### Try it
Retype every entry exactly, character for character.

---- Supplied records

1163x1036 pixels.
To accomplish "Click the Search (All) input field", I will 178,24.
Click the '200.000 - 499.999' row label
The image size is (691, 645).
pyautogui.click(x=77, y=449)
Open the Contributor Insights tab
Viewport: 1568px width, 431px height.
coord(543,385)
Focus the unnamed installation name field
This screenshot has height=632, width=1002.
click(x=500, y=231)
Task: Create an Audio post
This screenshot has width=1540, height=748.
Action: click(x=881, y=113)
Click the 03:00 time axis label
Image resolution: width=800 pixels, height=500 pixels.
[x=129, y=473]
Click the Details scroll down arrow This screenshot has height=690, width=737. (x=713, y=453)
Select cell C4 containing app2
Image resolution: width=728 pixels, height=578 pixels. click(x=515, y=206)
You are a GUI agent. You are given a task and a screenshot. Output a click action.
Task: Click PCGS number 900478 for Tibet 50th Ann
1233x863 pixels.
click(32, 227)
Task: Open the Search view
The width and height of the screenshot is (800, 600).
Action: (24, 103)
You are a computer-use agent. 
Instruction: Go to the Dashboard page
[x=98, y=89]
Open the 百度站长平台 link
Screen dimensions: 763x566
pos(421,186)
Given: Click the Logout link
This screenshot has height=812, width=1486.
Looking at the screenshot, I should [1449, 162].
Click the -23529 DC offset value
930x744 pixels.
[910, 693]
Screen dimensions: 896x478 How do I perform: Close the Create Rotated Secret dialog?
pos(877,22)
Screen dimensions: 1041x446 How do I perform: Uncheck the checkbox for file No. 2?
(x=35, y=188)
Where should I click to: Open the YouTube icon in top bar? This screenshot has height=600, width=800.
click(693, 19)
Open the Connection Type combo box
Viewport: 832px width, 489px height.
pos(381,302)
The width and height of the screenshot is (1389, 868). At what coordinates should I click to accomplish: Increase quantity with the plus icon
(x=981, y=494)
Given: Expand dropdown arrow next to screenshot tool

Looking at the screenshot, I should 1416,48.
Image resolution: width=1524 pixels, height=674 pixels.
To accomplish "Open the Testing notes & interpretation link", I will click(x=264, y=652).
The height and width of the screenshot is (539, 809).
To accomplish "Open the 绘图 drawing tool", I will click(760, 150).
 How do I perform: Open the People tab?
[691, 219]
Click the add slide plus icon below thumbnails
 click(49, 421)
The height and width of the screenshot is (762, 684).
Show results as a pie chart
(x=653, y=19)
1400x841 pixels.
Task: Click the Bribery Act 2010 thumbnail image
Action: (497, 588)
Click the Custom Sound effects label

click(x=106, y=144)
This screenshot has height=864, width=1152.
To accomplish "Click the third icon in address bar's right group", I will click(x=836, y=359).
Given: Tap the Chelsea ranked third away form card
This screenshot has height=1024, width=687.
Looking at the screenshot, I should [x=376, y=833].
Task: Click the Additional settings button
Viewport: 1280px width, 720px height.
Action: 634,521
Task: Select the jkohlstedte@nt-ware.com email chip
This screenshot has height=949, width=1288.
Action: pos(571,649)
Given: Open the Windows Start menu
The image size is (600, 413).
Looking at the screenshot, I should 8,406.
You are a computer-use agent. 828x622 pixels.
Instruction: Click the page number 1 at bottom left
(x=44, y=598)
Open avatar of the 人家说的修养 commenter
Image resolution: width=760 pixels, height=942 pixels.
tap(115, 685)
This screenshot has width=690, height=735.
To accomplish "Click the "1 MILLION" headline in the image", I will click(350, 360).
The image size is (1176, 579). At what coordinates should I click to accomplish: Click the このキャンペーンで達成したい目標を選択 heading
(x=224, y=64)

--------

### Output for this task
1163x1036 pixels.
To accomplish "Click the Search (All) input field", I will 178,24.
Click the '200.000 - 499.999' row label
The image size is (691, 645).
pyautogui.click(x=77, y=449)
Open the Contributor Insights tab
Viewport: 1568px width, 431px height.
coord(543,385)
Focus the unnamed installation name field
This screenshot has height=632, width=1002.
click(x=500, y=231)
Task: Create an Audio post
This screenshot has width=1540, height=748.
Action: click(x=881, y=113)
Click the 03:00 time axis label
Image resolution: width=800 pixels, height=500 pixels.
[x=129, y=473]
Click the Details scroll down arrow This screenshot has height=690, width=737. (x=713, y=453)
Select cell C4 containing app2
Image resolution: width=728 pixels, height=578 pixels. click(x=515, y=206)
You are a GUI agent. You are given a task and a screenshot. Output a click action.
Task: Click PCGS number 900478 for Tibet 50th Ann
1233x863 pixels.
click(32, 227)
Task: Open the Search view
The width and height of the screenshot is (800, 600).
Action: (24, 103)
You are a computer-use agent. 
Instruction: Go to the Dashboard page
[x=98, y=89]
Open the 百度站长平台 link
Screen dimensions: 763x566
pos(421,186)
Given: Click the Logout link
This screenshot has height=812, width=1486.
Looking at the screenshot, I should [1449, 162].
Click the -23529 DC offset value
930x744 pixels.
[910, 693]
Screen dimensions: 896x478 How do I perform: Close the Create Rotated Secret dialog?
pos(877,22)
Screen dimensions: 1041x446 How do I perform: Uncheck the checkbox for file No. 2?
(x=35, y=188)
Where should I click to: Open the YouTube icon in top bar? This screenshot has height=600, width=800.
click(693, 19)
Open the Connection Type combo box
Viewport: 832px width, 489px height.
pos(381,302)
The width and height of the screenshot is (1389, 868). At what coordinates should I click to accomplish: Increase quantity with the plus icon
(x=981, y=494)
Given: Expand dropdown arrow next to screenshot tool

Looking at the screenshot, I should 1416,48.
Image resolution: width=1524 pixels, height=674 pixels.
To accomplish "Open the Testing notes & interpretation link", I will click(x=264, y=652).
The height and width of the screenshot is (539, 809).
To accomplish "Open the 绘图 drawing tool", I will click(760, 150).
 How do I perform: Open the People tab?
[691, 219]
Click the add slide plus icon below thumbnails
 click(49, 421)
The height and width of the screenshot is (762, 684).
Show results as a pie chart
(x=653, y=19)
1400x841 pixels.
Task: Click the Bribery Act 2010 thumbnail image
Action: (497, 588)
Click the Custom Sound effects label

click(x=106, y=144)
This screenshot has height=864, width=1152.
To accomplish "Click the third icon in address bar's right group", I will click(x=836, y=359).
Given: Tap the Chelsea ranked third away form card
This screenshot has height=1024, width=687.
Looking at the screenshot, I should [x=376, y=833].
Task: Click the Additional settings button
Viewport: 1280px width, 720px height.
Action: 634,521
Task: Select the jkohlstedte@nt-ware.com email chip
This screenshot has height=949, width=1288.
Action: pos(571,649)
Given: Open the Windows Start menu
The image size is (600, 413).
Looking at the screenshot, I should 8,406.
You are a computer-use agent. 828x622 pixels.
Instruction: Click the page number 1 at bottom left
(x=44, y=598)
Open avatar of the 人家说的修养 commenter
Image resolution: width=760 pixels, height=942 pixels.
tap(115, 685)
This screenshot has width=690, height=735.
To accomplish "Click the "1 MILLION" headline in the image", I will click(350, 360).
The image size is (1176, 579). At what coordinates should I click to accomplish: Click the このキャンペーンで達成したい目標を選択 heading
(x=224, y=64)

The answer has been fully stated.